In what follows I am going to assume that people such as those who carried out the 9/11 bombings are rational in the standard economic sense of that term, and ask if we can explain first why it is that rational people would adopt religious beliefs, and why and under what circumstances they might even be willing to sacrifice their lives for these beliefs. Thus this chapter explores aspects of the supply of this kind of terrorist activity.
Extremist leaders often end up either as heroes or villains. Sometimes they can be both at the same time, depending on what you are reading or whom you are talking to. Vladimir Ilyich Lenin is usually considered a villain in the West, but to many people for a long, long time he was a hero. Mahatma Gandhi was often considered an extremist villain by the British government, as Nelson Mandela was to the apartheid South African government. Slobodan Milosevic is largely considered a villain now, but not by everyone, and he was once a hero to many Serbs.

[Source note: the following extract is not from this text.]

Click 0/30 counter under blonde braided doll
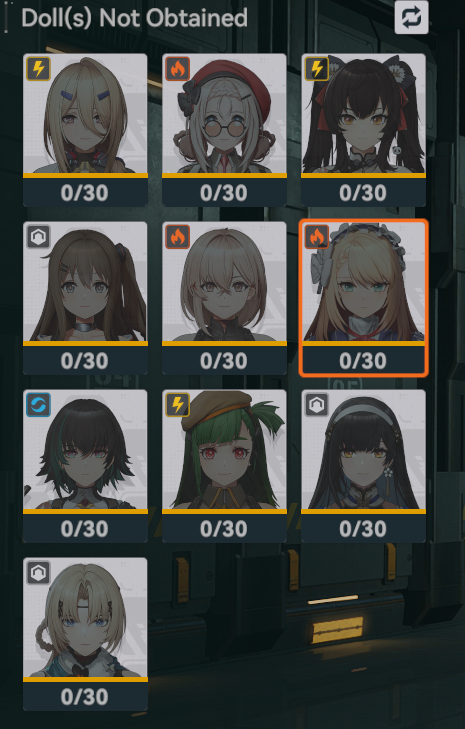The width and height of the screenshot is (465, 729). click(x=85, y=696)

One reason extremist leaders are either villains or heroes is that they have big goals – like a Communist society, independence for India, a democratic South Africa, or Greater Serbia. Leaders with big goals or radical agendas obviously are going to come into conflict with other groups in society who don't share those goals. The conflicts between communism and capitalism, independence and British rule for India, black votes and white rule in South Africa, and Serbian aspirations and those of the Croatians, Albanians, and Slovenians are obvious.
Our point of view is that extremists are rational. Their goals may be bigger than those of most of us, but from an economist's point of view, rationality just means that, whatever the goal, a person chooses the best means to achieve it. The goals themselves are neither rational nor irrational; we just take them as given.
The preceding chapter addressed the demand for extremist acts. But what about the supply? What leads people to demonstrate and to participate in acts of civil disobedience, terrorist acts, assassinations, and other forms of extremist activity? In this chapter we discuss supply with special focus on one example: suicide martyrdom. We focus on the supply of suicide martyrs because it is an extreme case, one that is particularly difficult to understand. But the analysis applies to any form of extremist participation, as the reader will see.
In suicide martyrdom, the perpetrators are willing not merely to risk their lives but to commit themselves to die for their cause. This apparent readiness to make the ultimate sacrifice is what makes the threat of suicide terrorism so large and so incomprehensible. Perhaps more than anything else, it marks off “them” from “us,” as most of us cannot imagine ourselves committing such an act. In this chapter, I argue that it is possible to explain suicide martyrdom in rational choice terms and, although such acts are indeed extreme, they are nevertheless an example of a general class of behavior in which all of us engage.
One reason people join or participate at any level (e.g., participating in activities such as demonstrations or protests, bombings or assassination, as well as suicide martyrdom) in extremist groups is to obtain “solidarity” (or social cohesion or “belongingness”).